ENGLISH FOR JOURNALISM AND MEDIA - LM
(objectives)
The course is intended for students enrolled at the Master’s degree in Publishing and Journalism and aims at developing critical discourse analysis skills related to ESP in the field of Journalism and Media. Lessons focus on the various communicative practices that characterize the discursive community of journalism and media, as well as the various genres and the possible intertextual relationships. Lessons also aim attention at the exploration, conceptual interpretation and sociocultural explanation of the linguistic features exploited in the texts for traditional and digital media.
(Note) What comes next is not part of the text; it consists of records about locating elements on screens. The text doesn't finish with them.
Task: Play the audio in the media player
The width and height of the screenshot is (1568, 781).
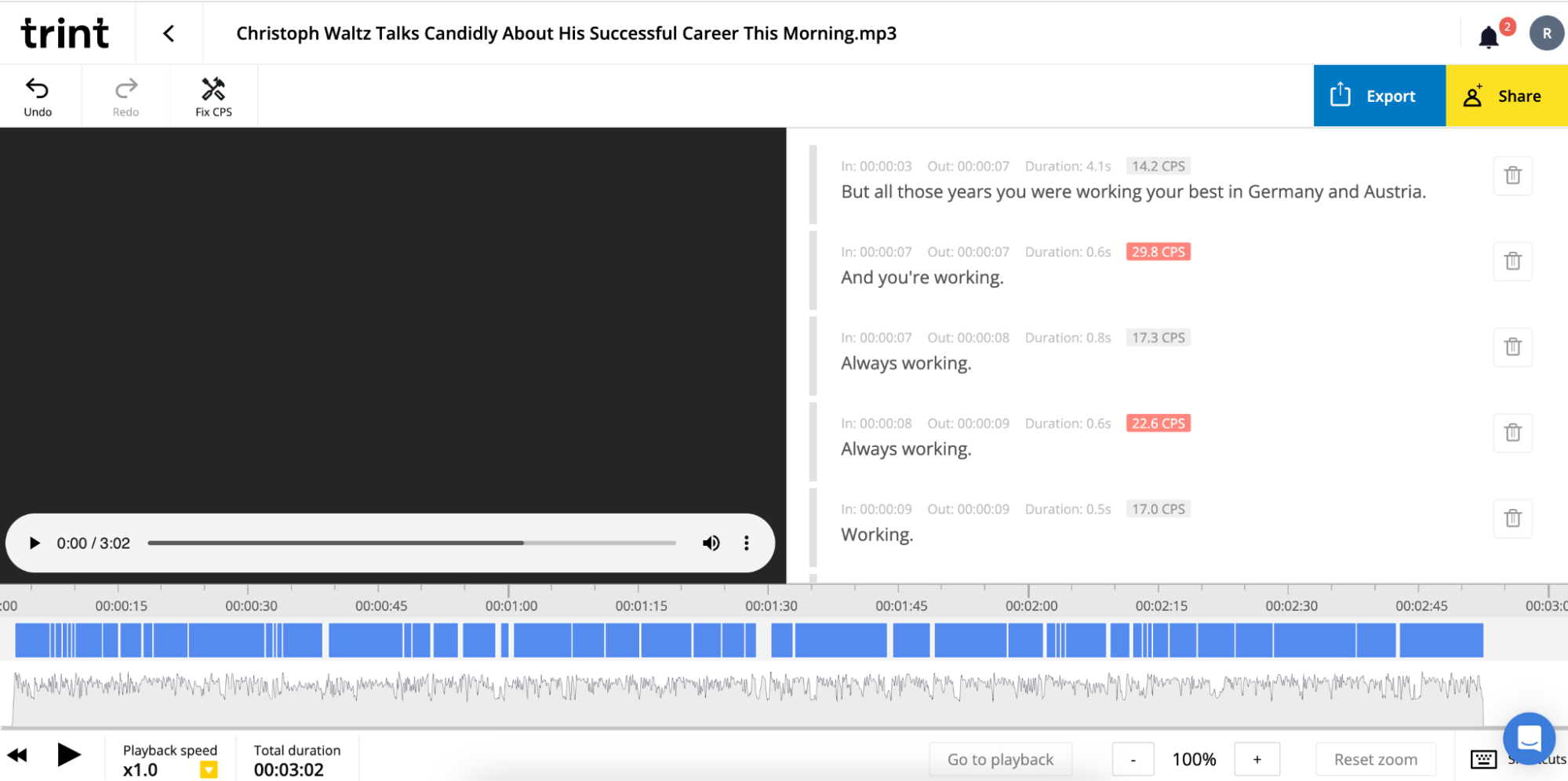Action: pos(34,543)
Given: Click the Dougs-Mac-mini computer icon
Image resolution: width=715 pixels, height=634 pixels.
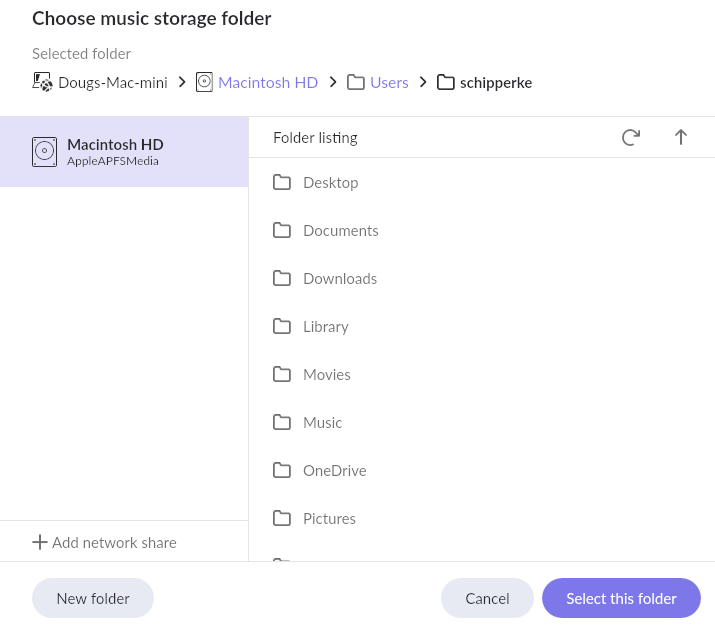Looking at the screenshot, I should click(42, 82).
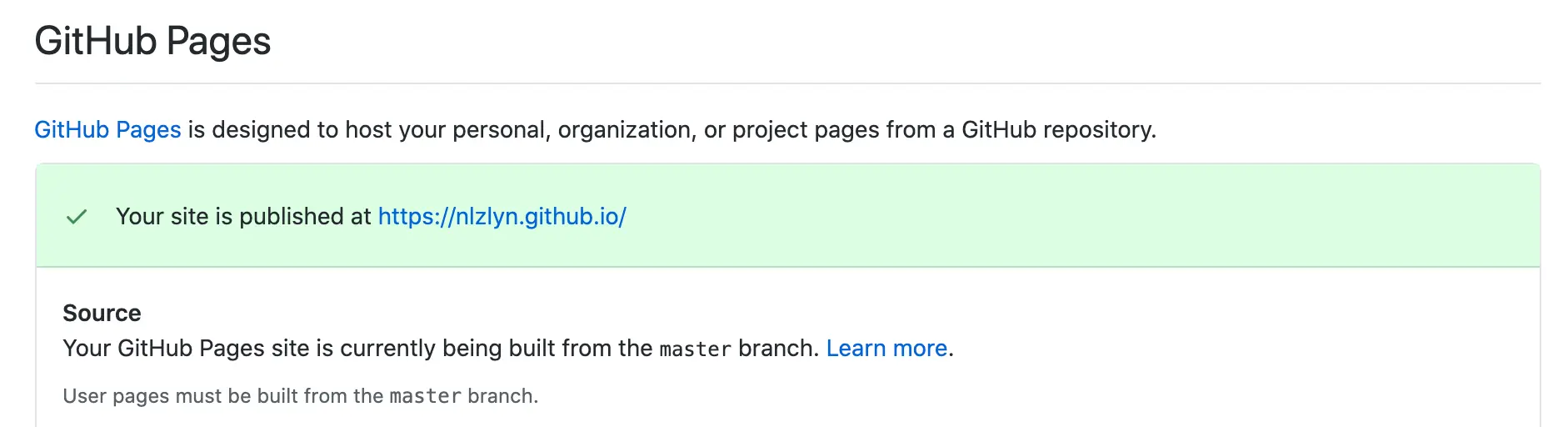Image resolution: width=1568 pixels, height=427 pixels.
Task: Click 'master' code text in User pages note
Action: 425,397
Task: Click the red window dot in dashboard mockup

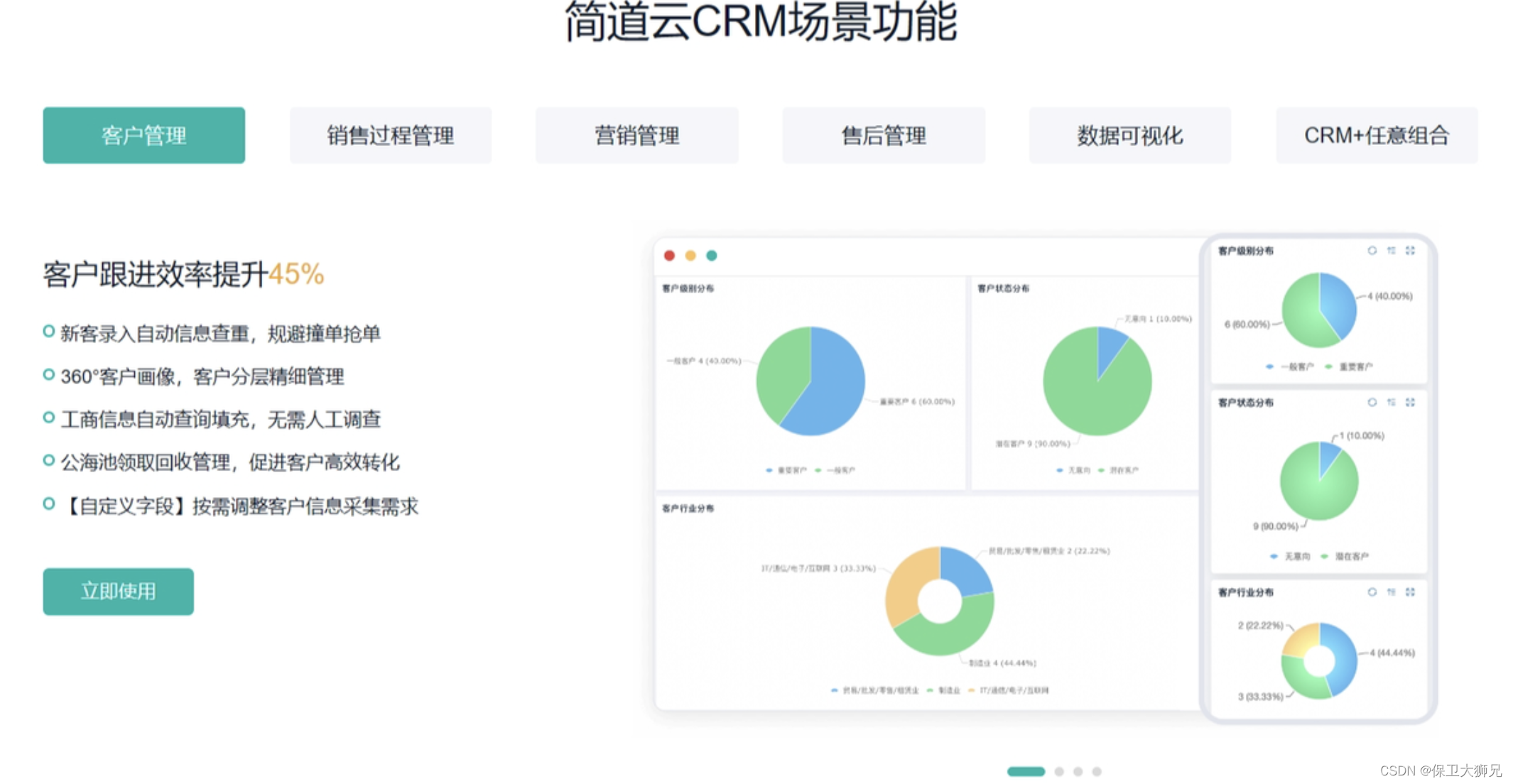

In relation to the different journalism areas and text-types, special attention will be paid to the following categories:
• How to analyse the language of journalism: The development of Critical Discourse Analysis. • Forms of communication in traditional media: The discursive community, shared values and point of view; the language of the press, radio and television; advertising; types of newspapers and politics; media genres; broadcast journalism: managing the extraordinary and the ordinary; forms of language and voices in news broadcasting; magazine journalism and linguistic strategies of synthetic personalization; newspaper journalism: popular and quality styles. • The social environment of contemporary communication: new models of communication in the Age of the Internet; the constituents of modern digital communication; properties of web communication and web genres; online journalism: live news writing; citizen journalism: practices and identities. • Participants in the discourse of journalism: roles, relationships and identities; personal identity, social identity and identification; power and community; stance and style; audience, politeness, accommodation; texts and social structures; intertextuality; agency and power; news values, balance and bias; conflict, proximity/cultural relevance.
• The linguistic individual in media communication: media and identity in a communicational frame; history, culture and memory in press coverage; authorial identity and the audience; reader positioning and ethics; inclusion/exclusion. • Discourse styles and structures: parts and sequences; discourse organisation; depersonalization; nominalisation; evidentiality, coherence and cohesion; genres, gender stereotypes and discourse styles; narrative, gender and personal stories; gender, irony and taboo language; structures and lexical choices of news stories.
• Features of argumentation and dissemination in journalism and media discourse: rhetorical devices, dissemination strategies, defence strategies and legitimation techniques; ideology and power; persuasion and evaluation; conversational and emotional language in traditional and digital media; engagement features.
LEARNING OUTCOMES: The course aims at developing critical discourse analysis skills related to ESP in the field of Journalism and Media. Students will be offered to explore an extensive variety of texts used in the field of journalism and media. KNOWLEDGE AND UNDERSTANDING: At the end of the course, students are expected to show an adequate understanding of the discourse of journalism, as well as to identify its main discursive features and sociocultural context. APPLYING KNOWLEDGE AND UNDERSTANDING: Students will be required to develop analytical skills in journalistic discourse, and autonomously elucidate genre- and community-based language typicalities.